It does play to more of the their Rosemary's Baby or any demon possession movie-inspired backstory, doesn't it. :thunk:

Darko
Dec 23, 2004

Tuxedo Catfish posted:

they're literally two different souls

also don't a lot Hulk storylines get pretty deep into "Bruce Banner and the Hulk are two different people" territory?

The Hulk has generally always been part of Bruce with most writers, just like Hyde was always a part of Jekyll. He's the ID with Banner being the superego.

edit: They're only two different souls because souls exist in JoJos. They've literally been explained as a split personality two episodes ago and work like Hulk/Banner, Jekyll/Hyde, Durden/Narrator and every single other one in fiction.

Arist posted:

People absolutely think of The Hulk and Bruce Banner as separate entities, what are you talking about?

I'm saying nobody goes, "I didn't like Banner in <insert Hulk arc> because I thought he was weak and he barely showed up, but The Hulk was fun."

Darko fucked around with this message at 16:21 on Jun 30, 2019

Momomo
Dec 26, 2009

Dont judge me, I design your manhole
The latest ep shows that Doppio himself both knew the Boss was inside him and considers him a different person, so it's really just a Yugi/Atem situation going on it feels like. Doppio himself is not a Good Boy even when you're not taking Diavolo into account, he's just less of a terrible person than Diavolo, and the two just enable each other.

Darko
Dec 23, 2004

Momomo posted:

The latest ep shows that Doppio himself both knew the Boss was inside him and considers him a different person, so it's really just a Yugi/Atem situation going on it feels like. Doppio himself is not a Good Boy even when you're not taking Diavolo into account, he's just less of a terrible person than Diavolo, and the two just enable each other.

That's what Norman does with Norma Bates, and Norma knows that she controls Norman. Araki is a super fan of film, so he probably just pulled Diavolo from Psycho.

I'm not really taking fault to people that put a hard separation there as opposed to seeing all personalities as a set of a more complicated villain; I'm saying that seeing it in the latter format makes it way better (as it combined everything into one character and provides a lot more personality), and people do that with other, similar characters all of the time, so there's no reason not to.

VVV So, Split or Legion, then.

Darko fucked around with this message at 17:01 on Jun 30, 2019

CJ
Jul 3, 2007

Asbungold
Well they have different souls and his body literally transforms when Diavolo takes over so it's not surprising that people view them as separate characters.

BaDandy
Apr 3, 2013

"This taste...

is the taste of a liar!"
Also

Wasn't the whole point of Bruno deciding to go rogue after Diavolo tries to murder his daughter that trying to work within an exploitative system to undermine it doesn't work? Like they try that at first in order to get any info on the Boss, but it leads to the opposite of what Bruno wanted?

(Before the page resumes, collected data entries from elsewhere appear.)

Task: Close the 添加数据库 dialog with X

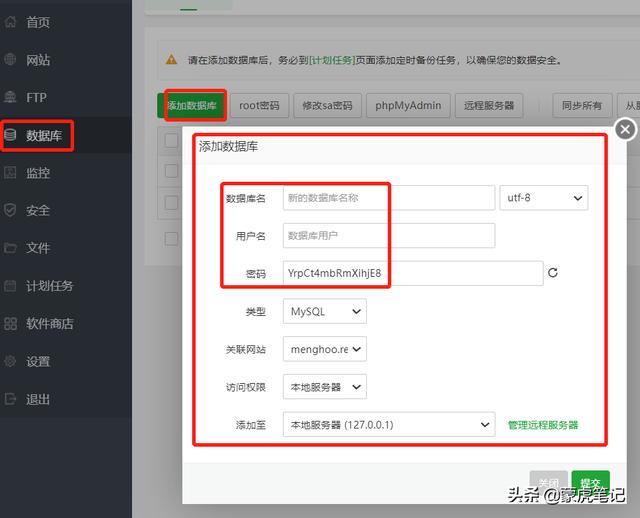Action: [x=625, y=130]
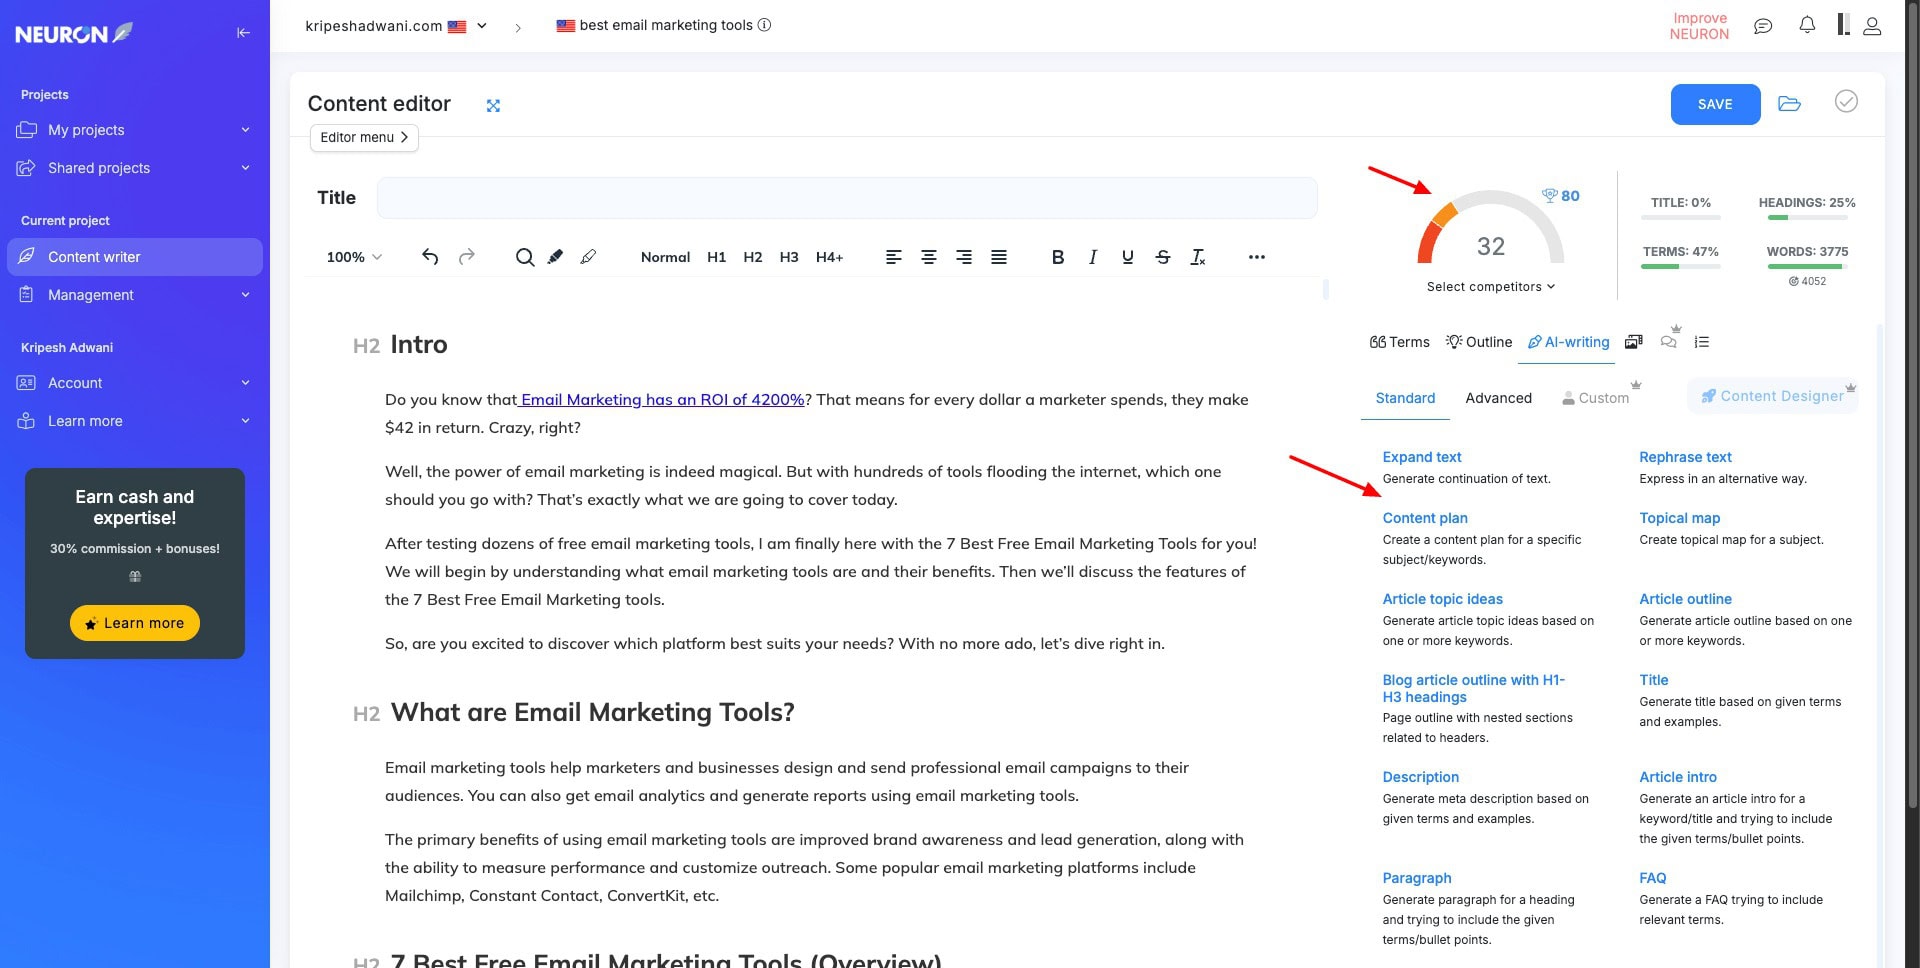Viewport: 1920px width, 968px height.
Task: Click the fullscreen expand icon beside Content editor
Action: pyautogui.click(x=493, y=106)
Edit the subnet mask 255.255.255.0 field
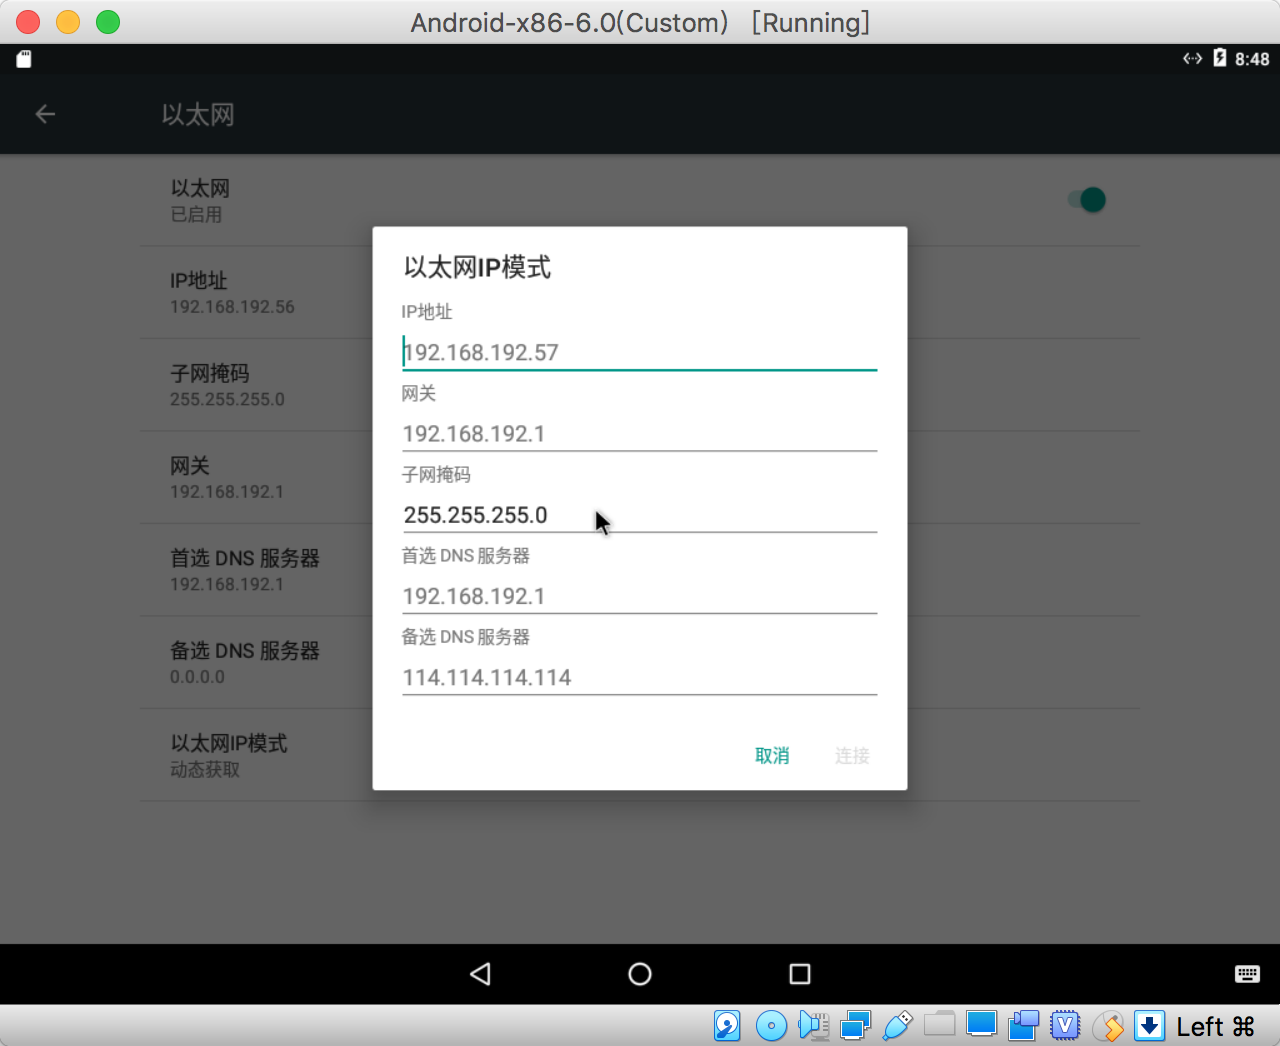This screenshot has width=1280, height=1046. click(x=640, y=515)
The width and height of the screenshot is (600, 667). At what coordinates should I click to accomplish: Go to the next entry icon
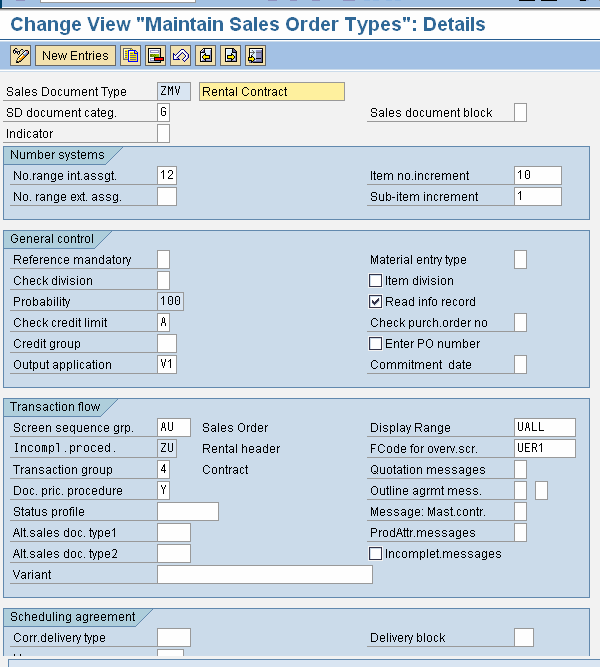pos(231,56)
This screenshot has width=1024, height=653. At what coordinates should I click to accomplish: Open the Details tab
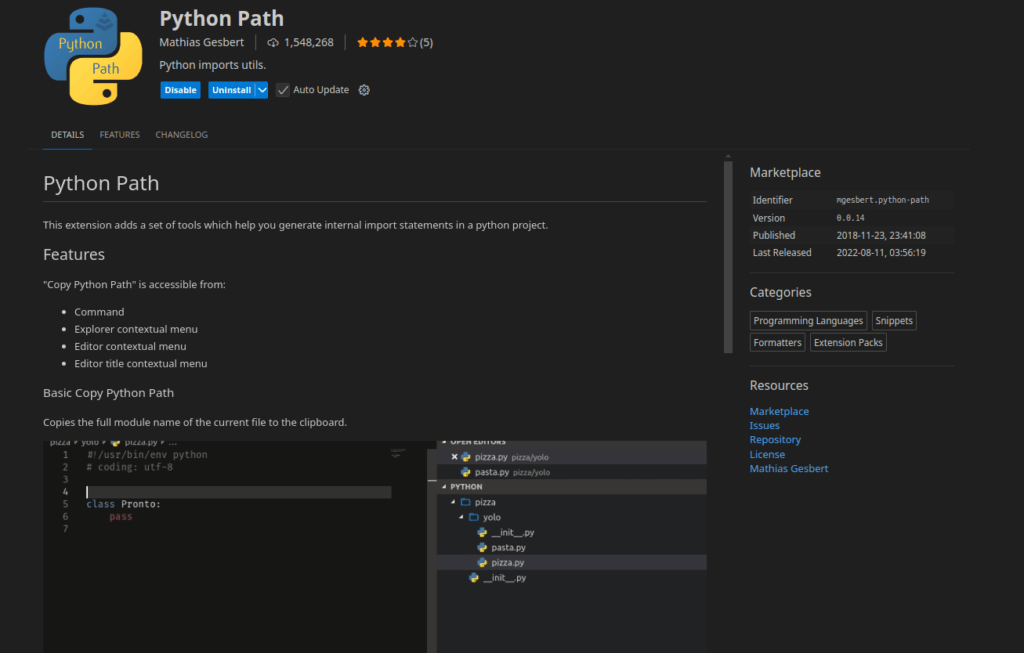click(x=67, y=135)
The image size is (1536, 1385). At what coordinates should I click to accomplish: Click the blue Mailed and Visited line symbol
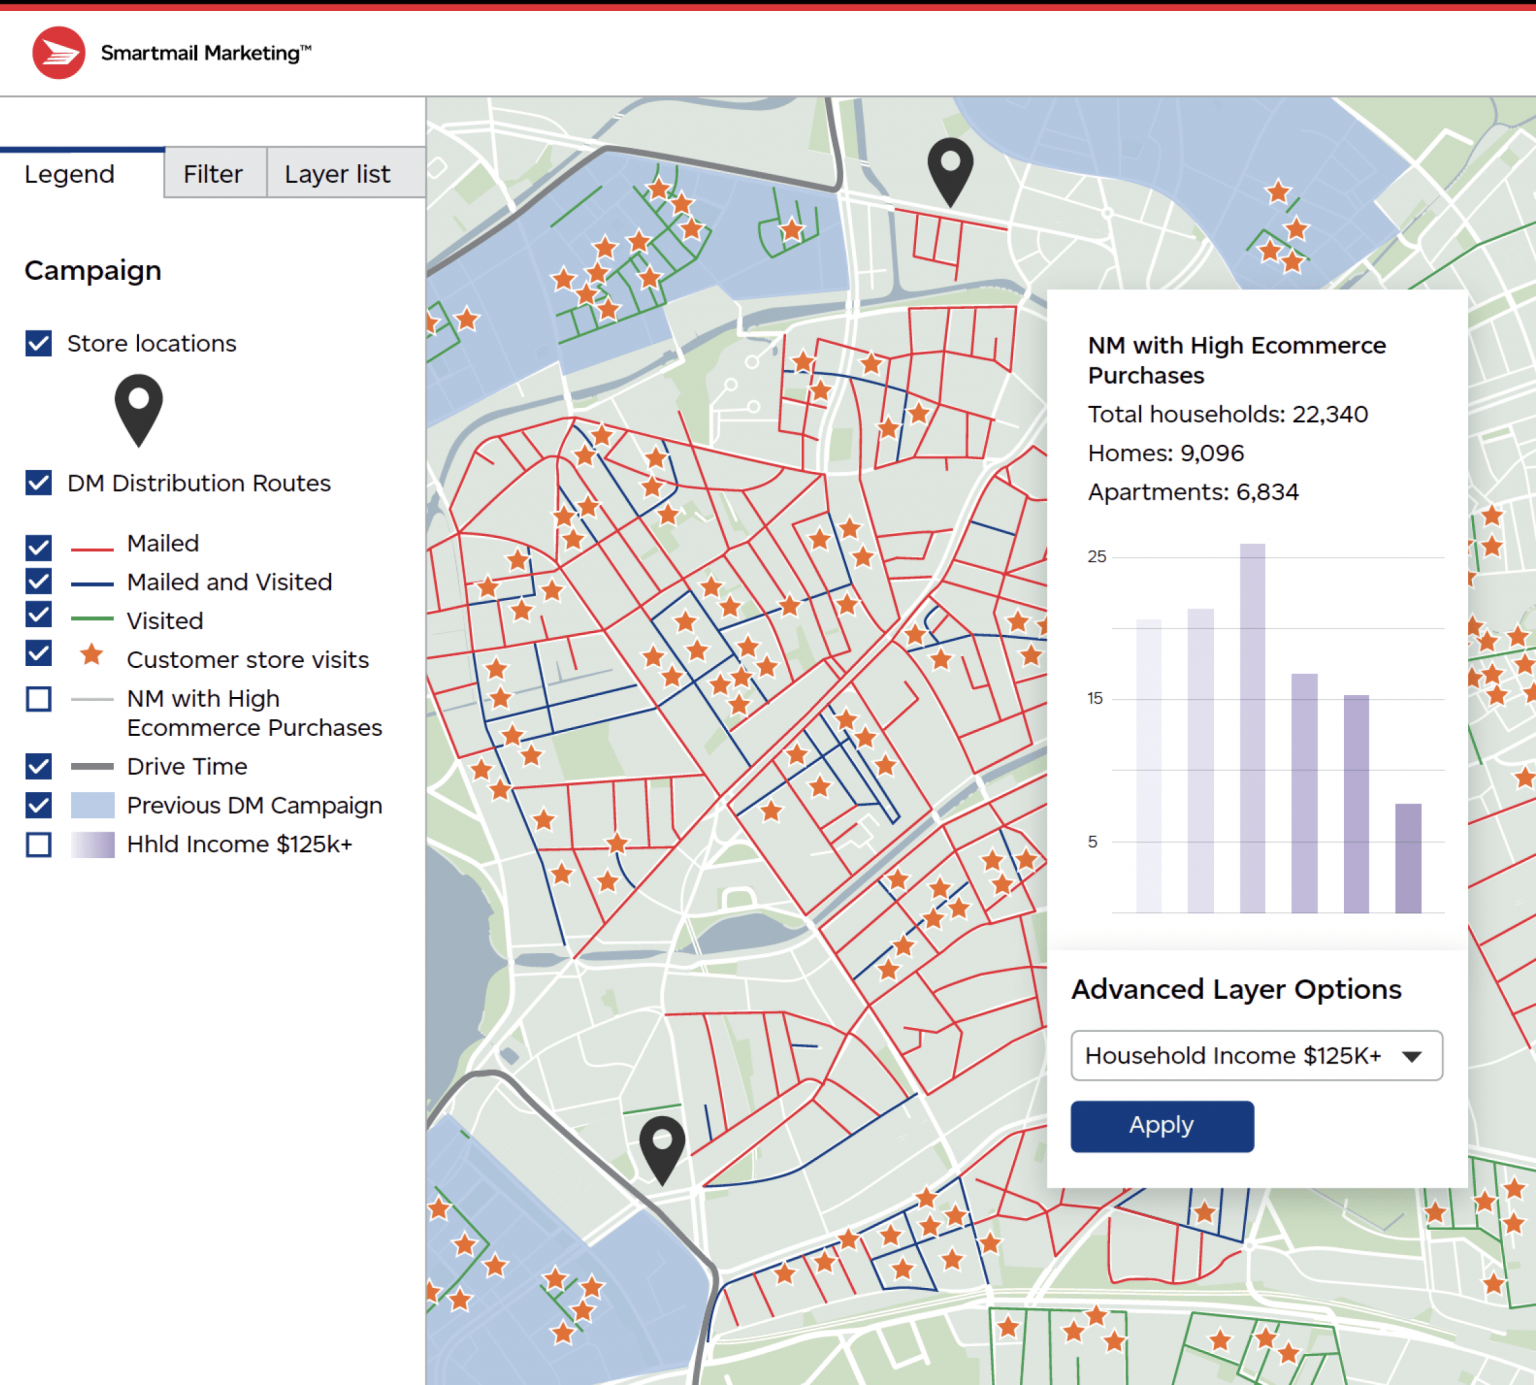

In a story where all of the larger systems the main characters are stuck in have inherently failed them, but they decide to rise above that anyway and betray the Boss outright? And how those systems and the concept of Fate are linked with it framed at them trying to rise above their fate?

I get that watching a Serpico But With the Mafia would be cool and I'd love that but I'm not sure that's the underlying point of the story here.

Kurtofan
Feb 16, 2011

hon hon hon
Why aren't people talking about the cute mole

Kurtofan
Feb 16, 2011

hon hon hon

Anonymous Robot posted:

Manga readers, is Stone Ocean as ludicrous, dream logic-y and deus-ex-machina filled as Golden Wind? I’m really not feeling this part and may check out on the series if this is the way of things from 5 on.

Stone ocean owns

Anonymous Robot
Jun 1, 2007

Lost his leg in Robo War I

BaDandy posted:

Also

Wasn't the whole point of Bruno deciding to go rogue after Diavolo tries to murder his daughter that trying to work within an exploitative system to undermine it doesn't work? Like they try that at first in order to get any info on the Boss, but it leads to the opposite of what Bruno wanted? In a story where all of the larger systems the main characters are stuck in have inherently failed them, but they decide to rise above that anyway and betray the Boss outright? And how those systems and the concept of Fate are linked with it framed at them trying to rise above their fate?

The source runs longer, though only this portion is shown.